I associated Jewishness with isolation. Beetle’s large family had both insulated her from any such apprehensions and given her keen reasons to escape any demanding community. She saved me from loneliness and dared me to be happy. Paul was the proof of her belief in life. We never considered not having him circumcised; it was done by the Dr Snowman who performed the same service for the royal family. Although I had no sense of obligation to the rites of Judaism, to raise an untrimmed Jew would be to accede to the shame of being one. Dr Snowman did his tailoring, dipped his finger in wine, comforted Paul with it and we all said
Mazel tov
.

Curiosity led me to go, several times, to Brick Lane and catch what was left of the air of the East End I was glad not to have come from. With wished-for nostalgia, I bought
challah
from Grodzinsky’s bakery. On one occasion, I asked for it on a Tuesday. They looked at me, with justice, as if I was some kind of a freak. If so, I had a remedy: I resolved my contradictions and absurdities, in whatever high or low sense, by writing, alone, in all kinds of voices. The prattle of my contradictions and fears rode rapidly down long pages of manuscript dialogue. Willie Maugham’s theatrical facility may well have had a good deal to do with his stammer. Inside his head, he had no hesitation in giving voice to the contradictions and agonies that gagged him in public.

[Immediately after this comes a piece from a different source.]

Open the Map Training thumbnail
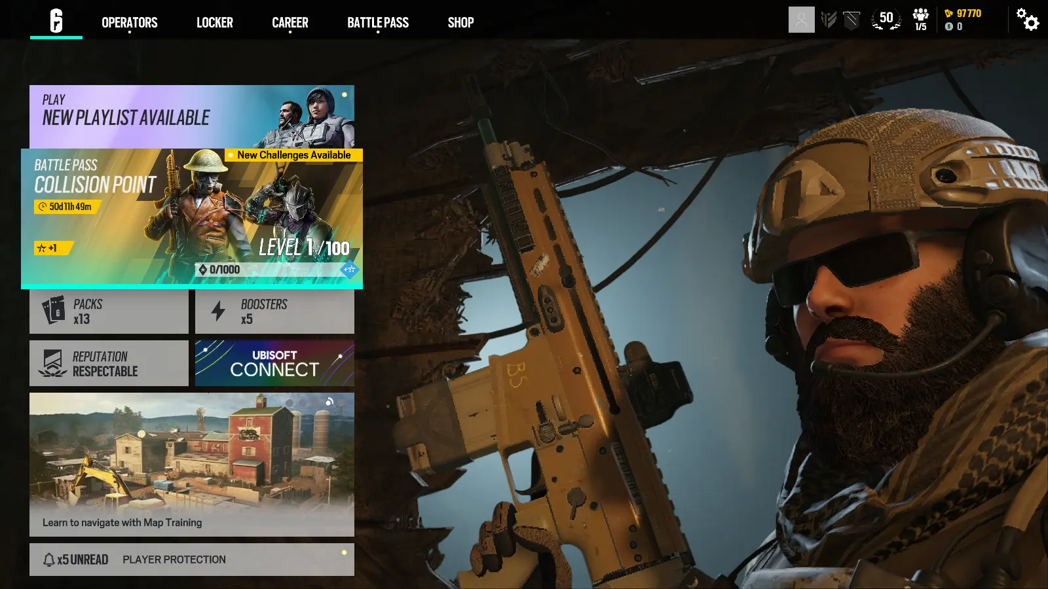pyautogui.click(x=191, y=462)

It is always difficult to continue to work on something with no title. I soon decided to call my new novel
The Limits of Love
, in homage to Wittgenstein.
That love also had its limitations was part of my point. Manor Fields stood for me as a bourgeois
Unité d’habitation
. Suburban morality, of which the bowler-hatted Mr Love had been the local custodian, was a form of communal cowardice. There had to be a more daring and vital way to live. I thought it was socialism.

One afternoon, in search of comradeship, I went to the newly opened Partisan Coffee shop in Soho, and sat with a workmanlike mug of coffee, reading
The Golden Bough
as an advertisement for intellectual company. I left without finding common cause or
causerie
with anyone. When Tony and Anne Becher came to visit us, I greeted her unguarded admission that she was a Tory with ferocious astonishment. I had, I told her, never before met anyone of my own age who was that much of an antique. She burst into tears. I was sorry, but not chastened.